Das Gewissen führt bei einigen jungen Kolleginnen und Kollegen jedoch dazu, dass sie in der Hoffnung auf bessere Arbeitsbedingungen zunächst die Abteilung, dann die Fachrichtung oder später vielleicht sogar das Land wechseln, weil sie sich im Alltag nicht ausreichend weitergebildet fühlen.
Stattdessen fühlen sie sich im Dienst oft alleine gelassen und verzweifeln an dem Dilemma, in dem sie sich befinden: Sie stehen zwischen ihrem Ideal einer guten Patientenversorgung und Patientensicherheit auf der einen Seite und den strukturellen Bedingungen im deutschen Gesundheitswesen auf der anderen Seite.
Fabian Landsberg (26), Arzt in Weiterbildung Pädiatrie, Bonn

In der Weiterbildung fehlt es oft an dem Wichtigsten, nämlich an der Zeit. Viele Ärztinnen und Ärzte haben Lust, junge Kolleginnen und Kollegen gut weiterzubilden, aber das System ist so eng genäht, dass ihnen kaum Zeit für Weiterbildung und Fortbildung bleibt.

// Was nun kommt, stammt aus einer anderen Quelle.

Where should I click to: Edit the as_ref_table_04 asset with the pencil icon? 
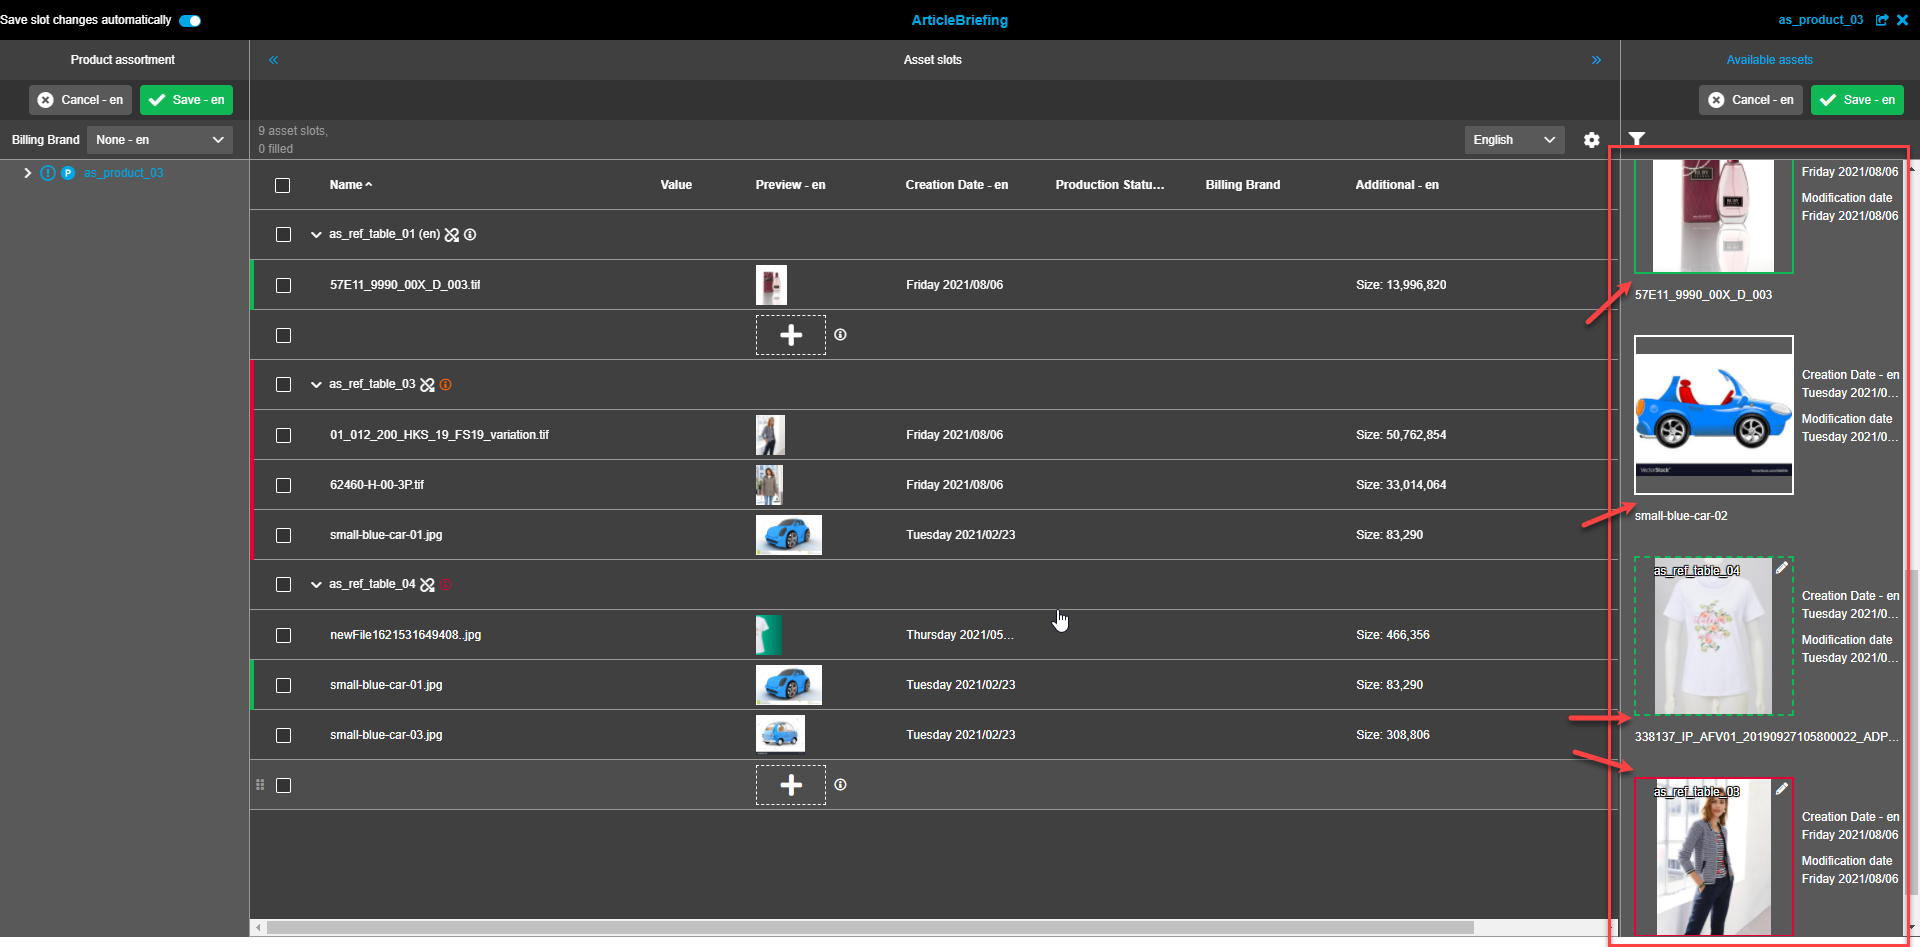click(1781, 567)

Deshalb schließen wir uns als Weiterzubildende zusammen und versuchen auf diese Weise Lehre zu realisieren. Doch dies reicht nicht aus. Wir brauchen ein festes Zeitkontingent für die Lehre in der Weiterbildung – und dieses muss auch finanziert werden, beispielsweise über einen Weiterbildungsfonds.